David Silver: That’s great. Thank you very much. I appreciate all the all the detail.

Operator: Thank you for your question. One moment, we have a follow-up question. Our follow-up question will be coming from Mike Harrison of Seaport. Your line is open.

Mike Harrison: Hi. Just a couple more for me. In terms of the Surfactants business, I’m curious if you’re seeing any trading down happening within the laundry portions of the business or personal care? And if you are seeing that is it something that’s happening in all regions, or is it maybe more, as you called out Latin America, maybe the consumers are under a little bit more pressure because of inflation. And I guess, are you seeing this trend around trading down? Is it getting worse as you look at Q1, or is it pretty stable?
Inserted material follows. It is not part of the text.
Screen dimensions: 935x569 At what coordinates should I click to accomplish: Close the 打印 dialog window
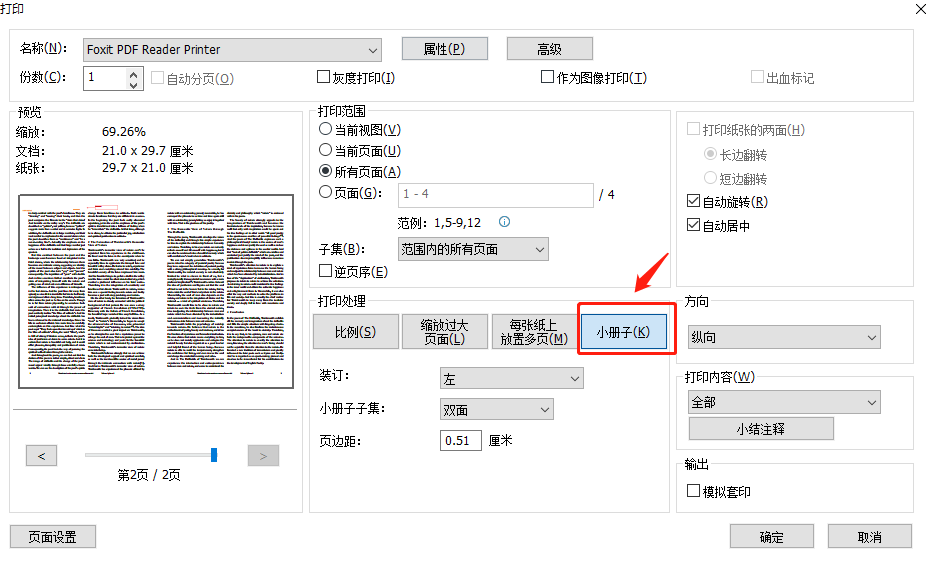pyautogui.click(x=919, y=9)
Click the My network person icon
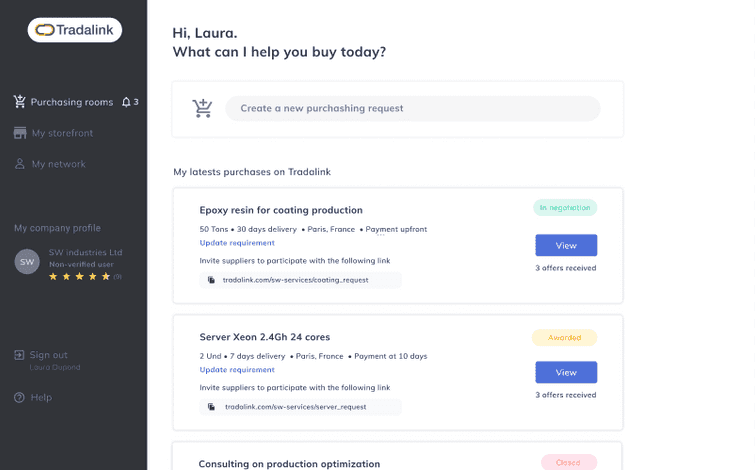Screen dimensions: 755x470 tap(19, 164)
Scott Behrens: Yeah, great question, Mike. I would, from my opinion, trading down in high inflationary environments is a universal trend. It’s not geographic specific. And yes, so consumers will trade down from premium to mid-tier to economy-tiers, and the economy tiers and mid-tiers also include private label. So I do think there’s been — that trend — we’ve seen that trend from our lens with sales to customers in multiple regions. Is it getting worse? I don’t know if I can comment on whether it’s getting worse or not. It’s just, it’s an uncertain view right now with destocking and everything in terms of what the trend is, but it definitely happened in Q4.

Mike Harrison: All right. And then just looking at the working capital numbers that you guys provided, it looks like working capital improved a little bit compared to Q3. It does look like your net debt went up, though. What was cash from operations in the fourth quarter, or the full year, whatever you can disclose on cash flow would be very helpful?